(GOAL A):
Transcribe verbatim the passage of the forum thread on hunting starting with "## Mikeinsmd" and going on through "rodents or insects.".
(GOAL B):
Summarize the forum thread on hunting in three sentences.

(PASSAGE TO READ):
— BEGIN —

You're just getting silly now.  My point is I just don't think it's right to take a young impressionable mind, hand it a gun and tell it it's okay to kill.  Goodness knows I have friends and relatives who are hunters but it doesn't mean I just look the other way when I see children being handed guns.  Life is precious and that's what the children need to be taught.  How do you say to a 9 year old, "Okay, go kill the squirrel but leave the cat alone?"  Why is the cat more important than the squirrel, just because you've decided to have a cat for a pet?  I just don't think children are ready emotionally, morally or mentally to make those decisions.  I will never understand hunting and I certainly will never understand why people think it's a great thing for children to do.


----------



## Mikeinsmd

kwillia said:
			
		

> It can be done...
> 
> My brother is... has been since the age of 17. Reads all labels, doesn't eat anything with meat byproducts in it either.... no gelatin, no lard, etc.
> 
> He doesn't wear leather. Doesn't kill rodents or insects.


Besides the obvious, what the difference in killing a living plant and killing a living animal??


----------



## kwillia

Mikeinsmd said:
			
		

> Besides the obvious, what the difference in killing a living plant and killing a living animal??


The 'obvious' is the answer and you know it...


----------



## jwwb2000

Winn Dixie said:
			
		

> You're just getting silly now.  My point is I just don't think it's right to take a young impressionable mind, hand it a gun and tell it it's okay to kill.  Goodness knows I have friends and relatives who are hunters but it doesn't mean I just look the other way when I see children being handed guns.  Life is precious and that's what the children need to be taught.  How do you say to a 9 year old, "Okay, go kill the squirrel but leave the cat alone?"  Why is the cat more important than the squirrel, just because you've decided to have a cat for a pet?  I just don't think children are ready emotionally, morally or mentally to make those decisions.  I will never understand hunting and I certainly will never understand why people think it's a great thing for children to do.

— END —

(INFORMATION SHOWN):
— BEGIN —

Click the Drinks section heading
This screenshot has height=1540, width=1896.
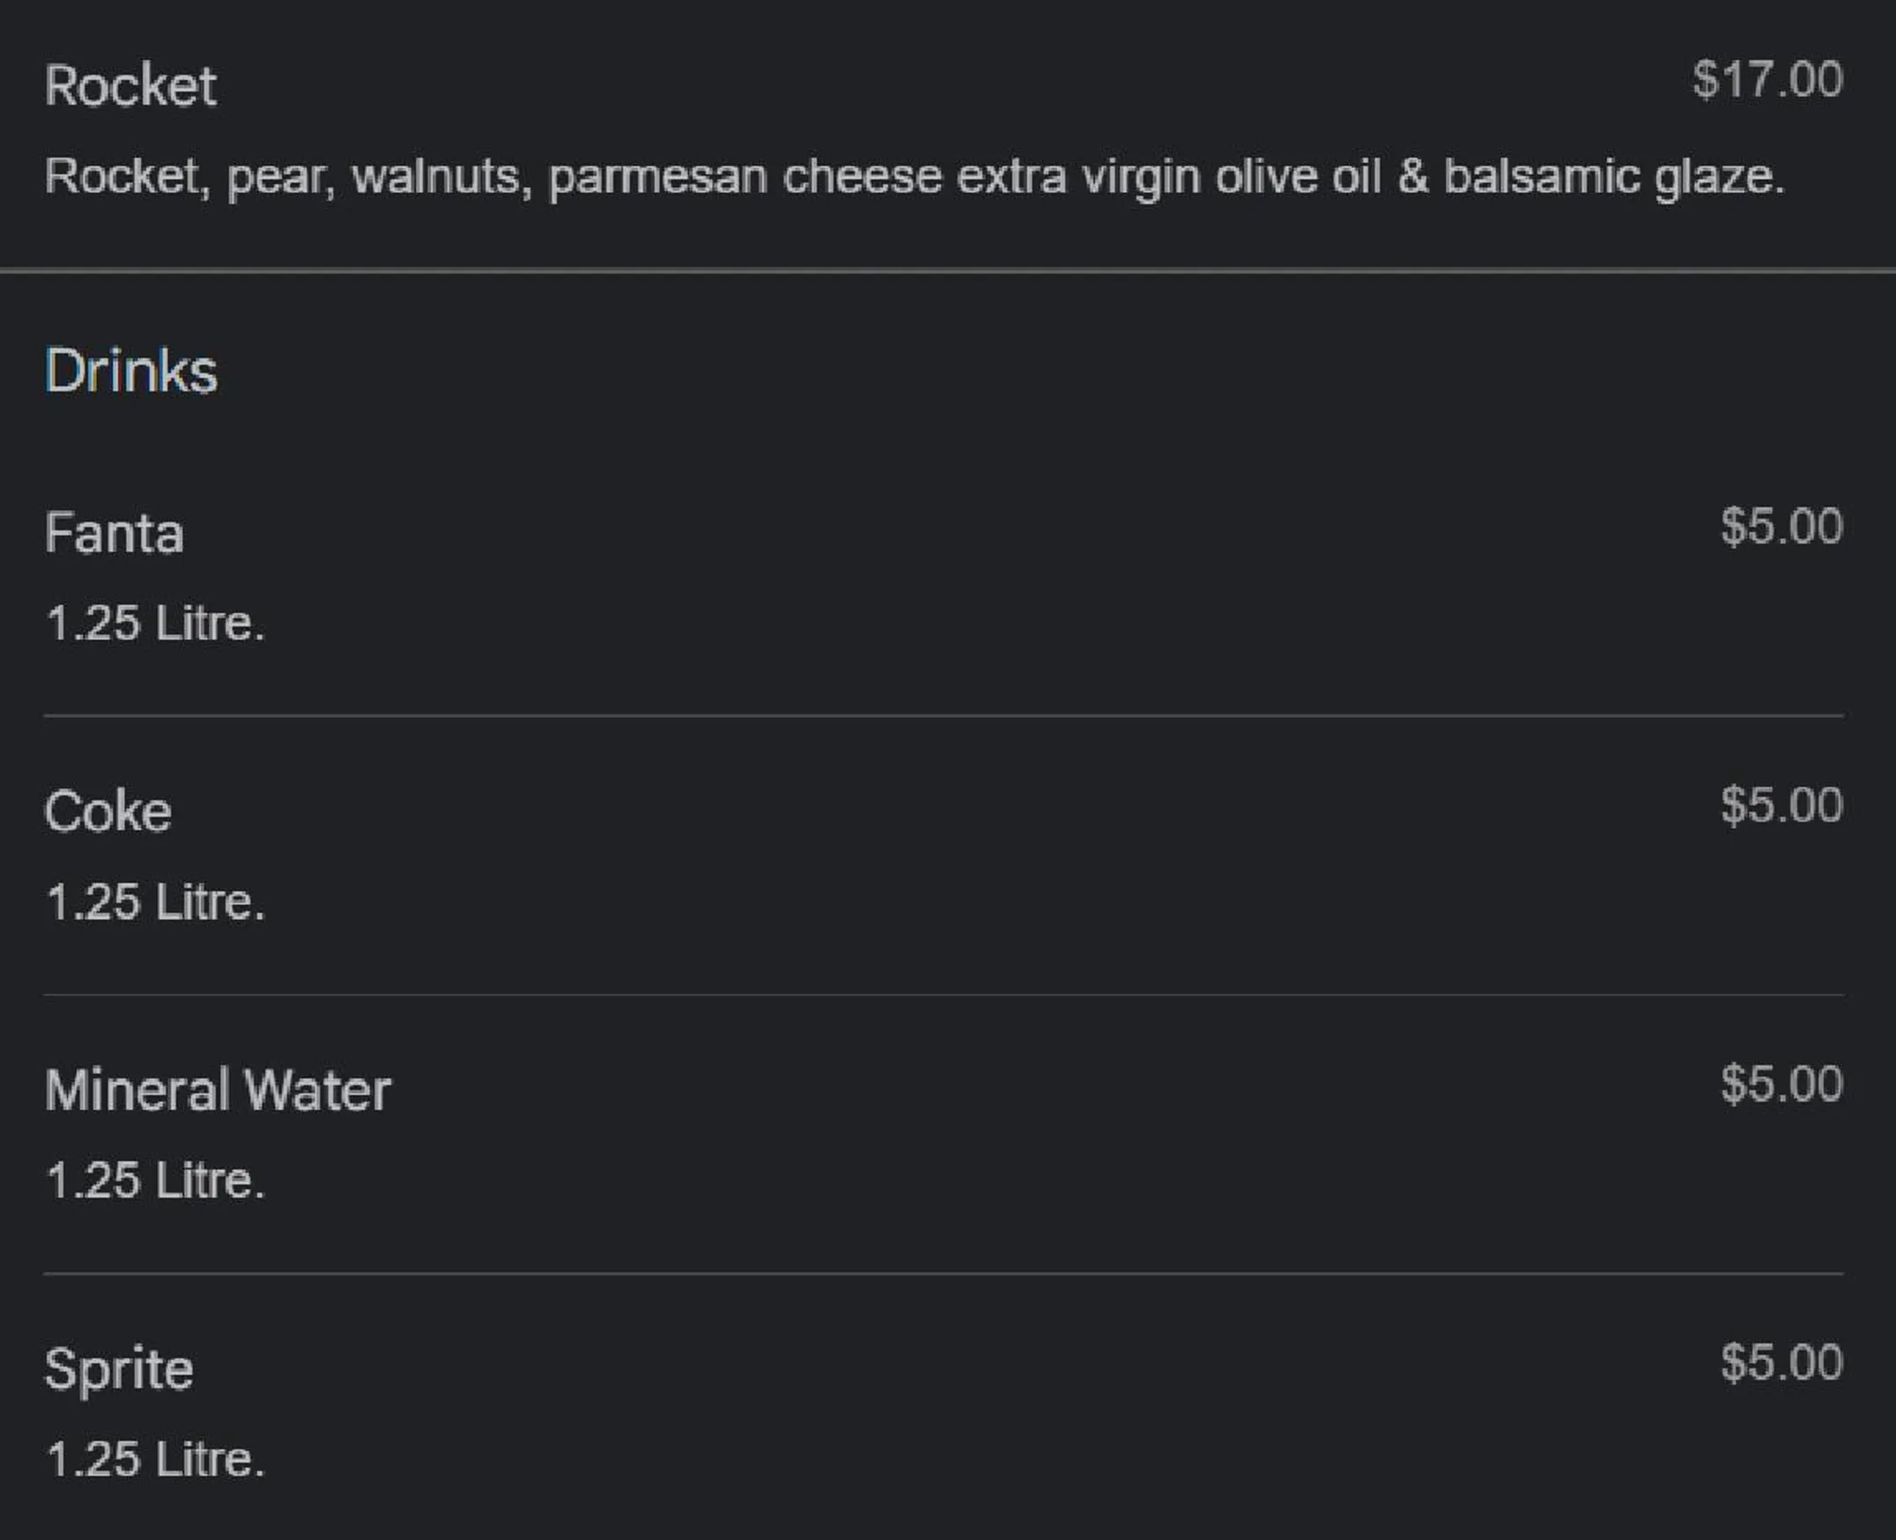130,371
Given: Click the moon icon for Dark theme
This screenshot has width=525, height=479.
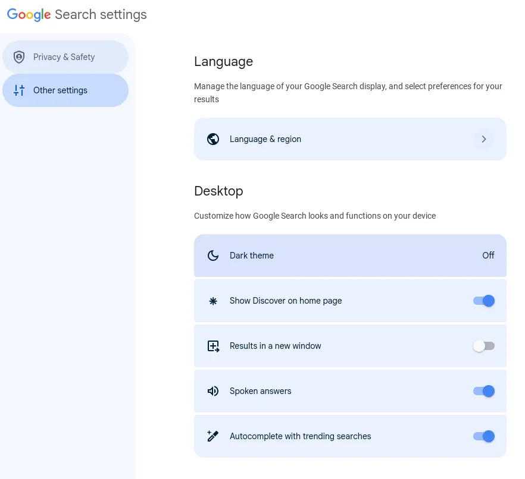Looking at the screenshot, I should tap(213, 256).
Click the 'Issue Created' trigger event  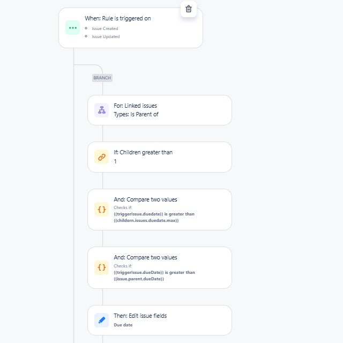tap(105, 28)
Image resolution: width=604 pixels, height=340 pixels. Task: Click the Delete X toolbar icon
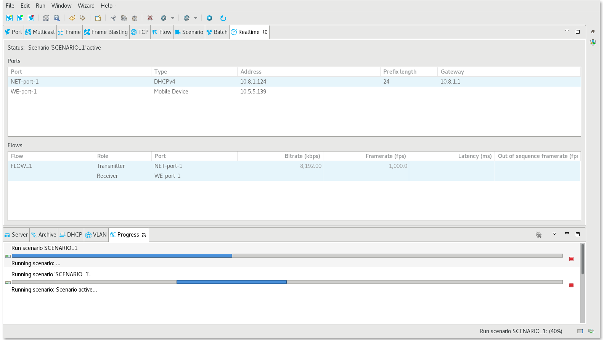tap(150, 18)
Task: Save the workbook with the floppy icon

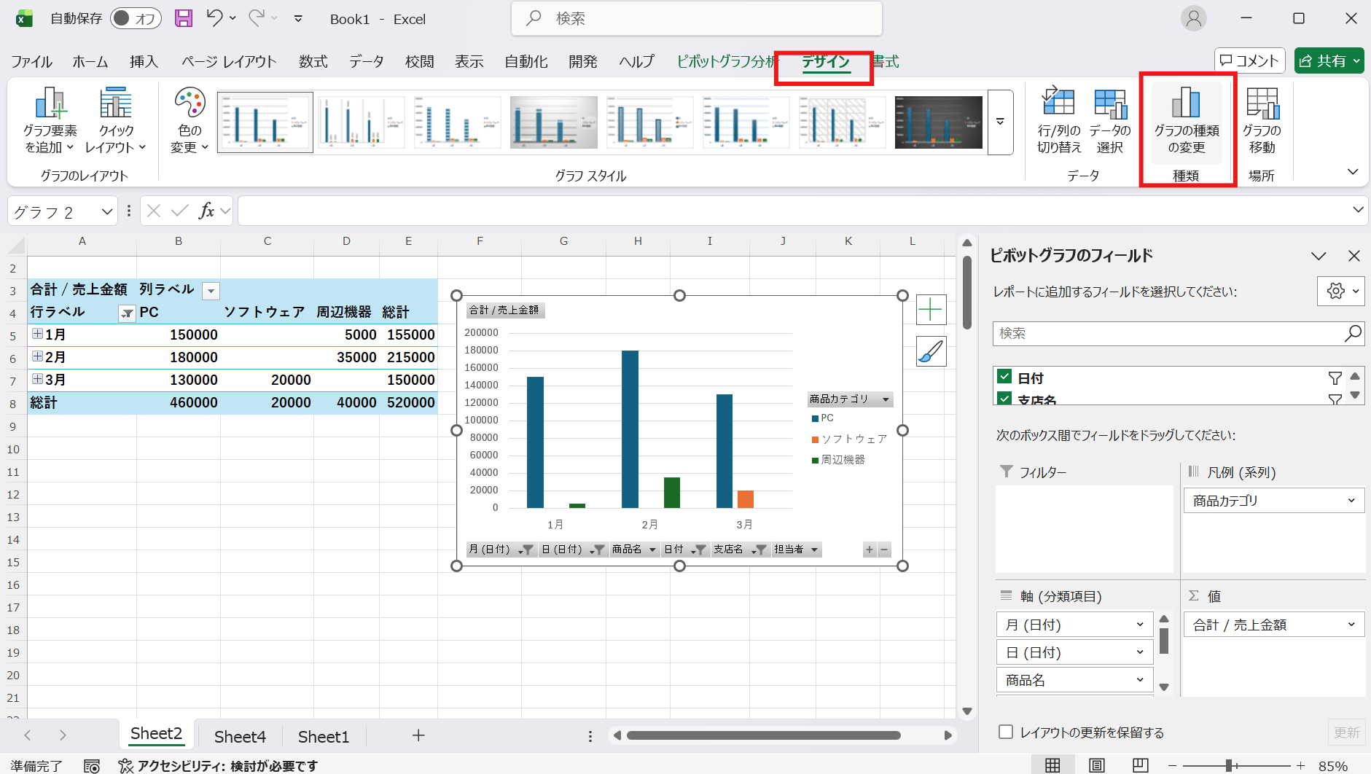Action: coord(184,18)
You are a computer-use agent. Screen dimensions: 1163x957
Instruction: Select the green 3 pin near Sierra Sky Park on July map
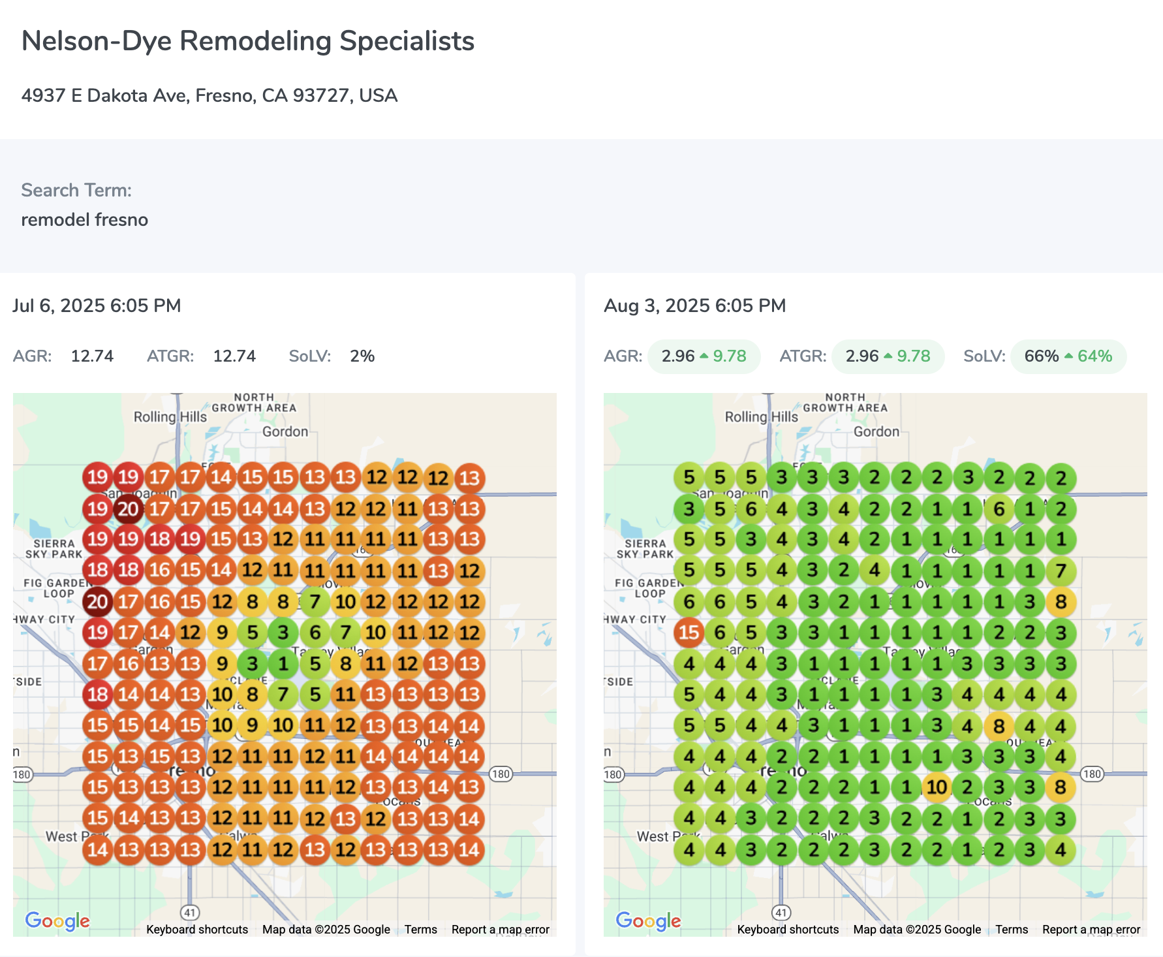coord(283,632)
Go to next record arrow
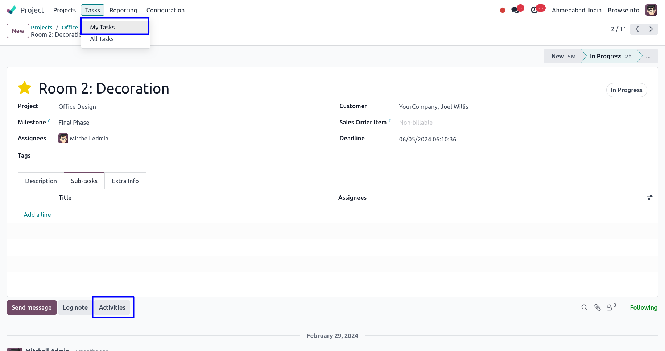 click(x=651, y=29)
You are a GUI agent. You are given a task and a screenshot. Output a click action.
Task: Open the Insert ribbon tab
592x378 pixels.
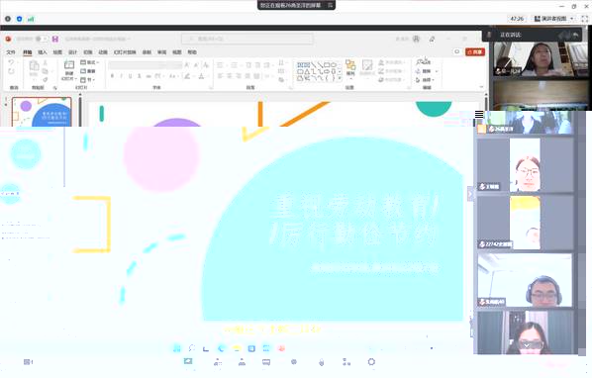click(x=43, y=52)
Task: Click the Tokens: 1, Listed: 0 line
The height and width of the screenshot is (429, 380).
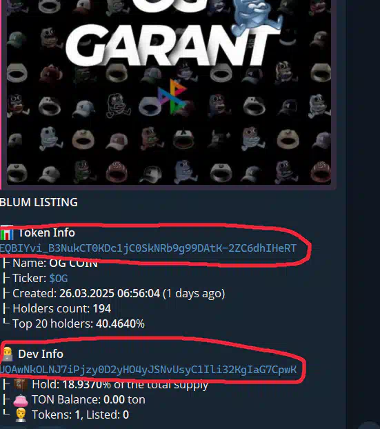Action: 80,415
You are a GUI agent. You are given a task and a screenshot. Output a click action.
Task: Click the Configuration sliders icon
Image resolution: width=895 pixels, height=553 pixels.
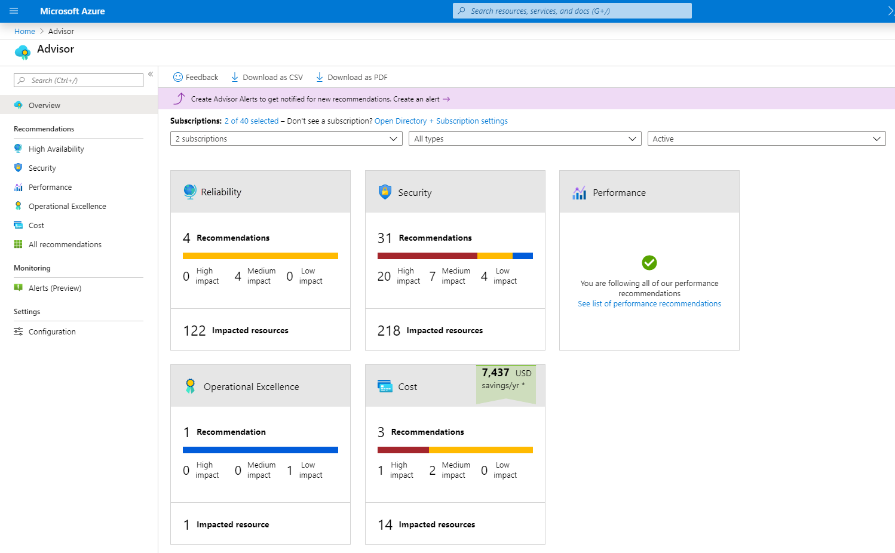coord(18,331)
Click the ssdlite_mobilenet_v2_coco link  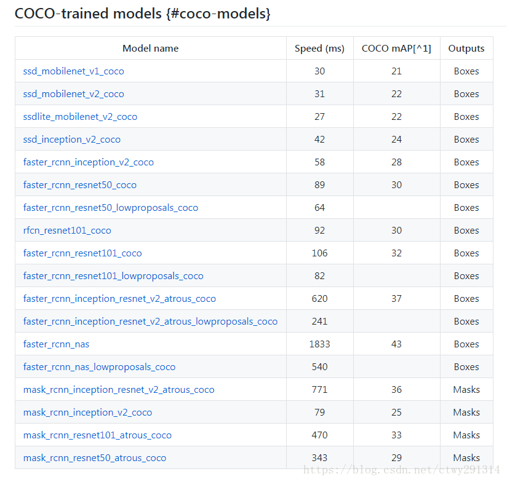tap(80, 117)
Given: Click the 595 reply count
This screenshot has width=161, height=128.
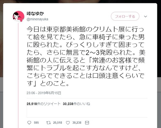Looking at the screenshot, I should [36, 123].
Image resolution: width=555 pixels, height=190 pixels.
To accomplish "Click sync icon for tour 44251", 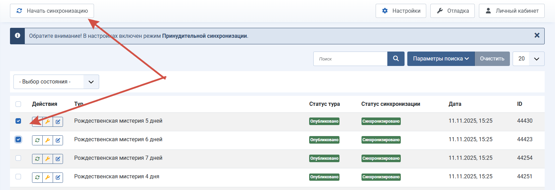I will click(x=37, y=177).
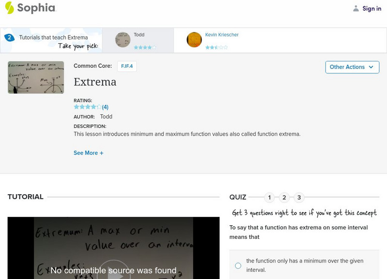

— END —

(EXPECTED ANSWER A):
## Mikeinsmd

kwillia said:
			
		

> It can be done...
> 
> My brother is... has been since the age of 17. Reads all labels, doesn't eat anything with meat byproducts in it either.... no gelatin, no lard, etc.
> 
> He doesn't wear leather. Doesn't kill rodents or insects.

(EXPECTED ANSWER B):
One poster argues that it is wrong to hand a gun to a young, impressionable child and say killing is acceptable, insisting that children should be taught that life is precious and are not ready emotionally, morally, or mentally for such decisions. Kwillia describes a brother who, since age 17, has read all labels, avoided meat byproducts and leather, and refused to kill rodents or insects. Mikeinsmd then asks what, besides the obvious, separates killing a living plant from killing a living animal, and kwillia answers that the obvious is the answer.